The latest transmission from Goldman Sachs features Nicolas Giauque of Farallon Capital. It confirms what the skeptics have feared. The intersection of private credit and artificial intelligence is no longer a theoretical playground. It is the new frontline of capital allocation. Private credit has ballooned into a multitrillion dollar behemoth. It operates outside the traditional regulatory gaze of the public markets. Now, AI is providing the analytical muscle to scale this opacity.
The Algorithmic Edge in Distressed Debt
Credit agreements are legal labyrinths. A standard middle market loan document can exceed 500 pages of dense technicality. Human analysts spend weeks hunting for ‘trap door’ provisions or ‘Serta’ priming protections. AI does this in seconds. The technology is being deployed to parse thousands of historical credit documents to identify weaknesses in covenant structures. This is not about efficiency. It is about weaponized data.
Farallon Capital has long been a predator in the distressed debt space. Their interest in the ‘transformative role of AI’ suggests a shift in how they identify value. When every hedge fund has access to the same Bloomberg terminal, the edge vanishes. The new edge lies in proprietary LLMs trained on private deal flow data that never hits the public tape. These models identify patterns in default correlations that traditional linear regressions miss. They see the cracks before the wall falls.
Visualizing the Private Credit Surge
The scale of this shift is staggering. As of today, the private credit market has surpassed traditional leveraged loans in several key metrics. The following data visualizes the aggressive trajectory of assets under management in this sector leading into the current quarter.
Growth of Global Private Credit Assets Under Management (Trillions USD)
The Death of the Public Signal
Price discovery is dying. In the public markets, a bond price reflects the collective wisdom of thousands of participants.
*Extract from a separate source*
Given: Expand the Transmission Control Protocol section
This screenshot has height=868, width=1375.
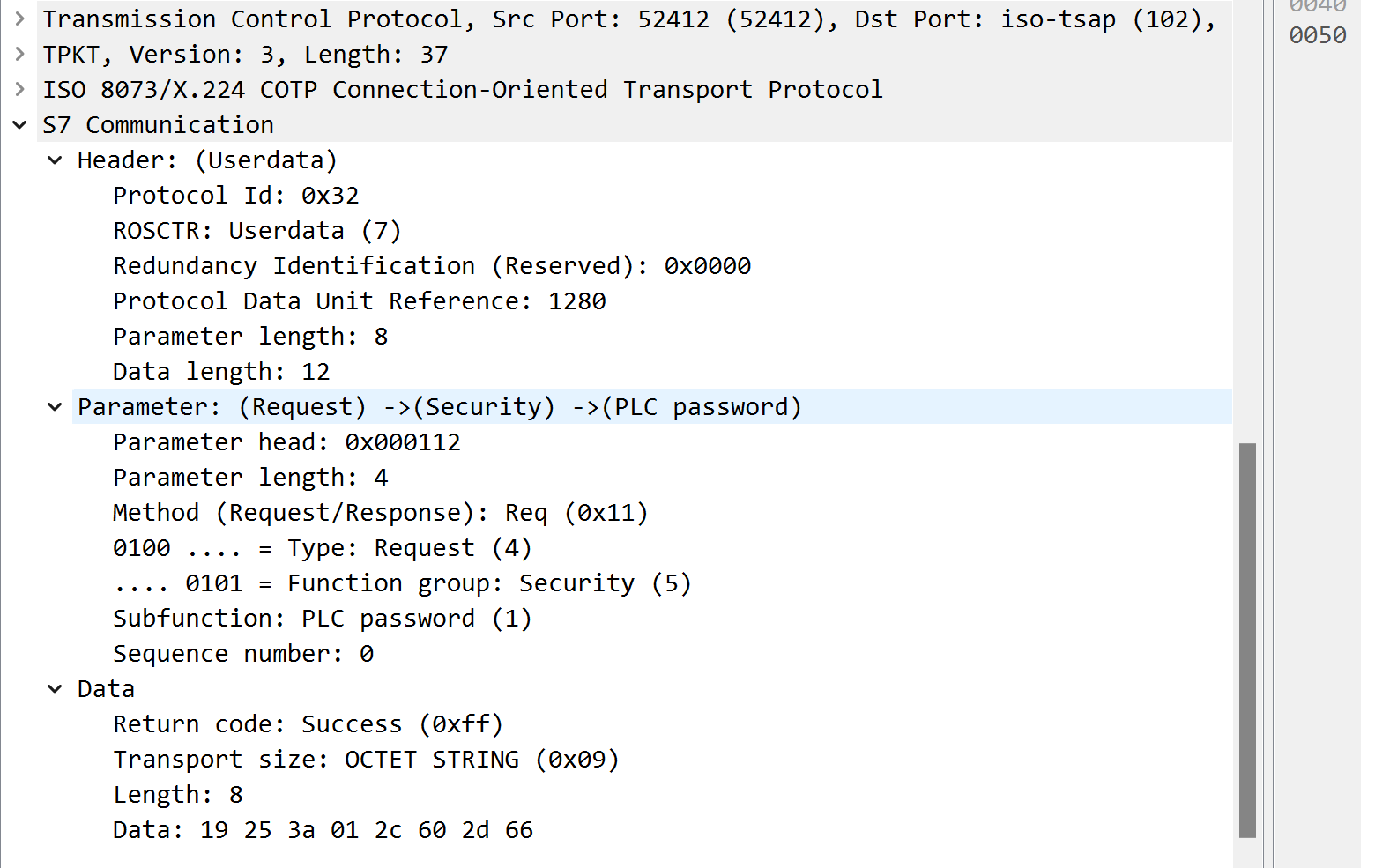Looking at the screenshot, I should [x=19, y=19].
In private credit, the price is whatever two parties agree upon behind a non-disclosure agreement. This lack of transparency is a feature, not a bug. It allows funds to avoid the mark-to-market volatility that plagues public portfolios. However, it also masks the true level of systemic leverage.
Per recent reports from Bloomberg, the dry powder in private credit has reached record levels this month. This capital must be deployed. When too much money chases too few deals, standards slip. AI is being used to justify this slip. By using ‘predictive’ models, lenders argue they can safely lend at higher multiples than previously thought possible. They claim the machine sees a safety margin that the human eye cannot. This is a dangerous gamble on the infallibility of historical data in an unprecedented interest rate environment.
The Liquidity Illusion
Private credit is an illiquid asset class. You cannot sell a middle market loan with a mouse click. Lenders are locked in for years. This is fine until it isn’t. If the AI models are wrong about the underlying credit health, there is no exit ramp. The current market narrative suggests that AI will mitigate these risks through better monitoring. The reality is that AI might just accelerate the herd mentality.
If every major credit fund uses similar algorithms to assess risk, they will all try to exit the same trades at the same time. We saw this with portfolio insurance in 1987. We saw it with subprime CDOs in 2008. The tools change, but the human impulse to trust the ‘black box’ remains constant. According to data tracked by Reuters, the spread between private credit yields and high-yield bonds has narrowed to levels that provide very little compensation for the inherent illiquidity. The machine is telling everyone that risk is low. The machine might be lying.
The Next Maturity Wall
The focus now shifts to the massive wall of corporate debt maturing in the second half of this year. Over 400 billion dollars in speculative-grade debt will need to be refinanced. Much of this will migrate from the public markets into private credit. This is the ultimate test for the AI-driven underwriting models. Can they accurately price risk for companies that have only known a zero-interest-rate world?
Watch the default rates in the software-as-a-service (SaaS) sector specifically. These companies are the darlings of private credit lenders due to their recurring revenue. Yet, they are also the most vulnerable to the rising cost of capital. If the AI models fail to predict the churn in these portfolios, the private credit bubble will begin to leak. The next data point to watch is the June 15 maturity report for mid-cap tech. That will be the moment of truth for the algorithmic credit landscape.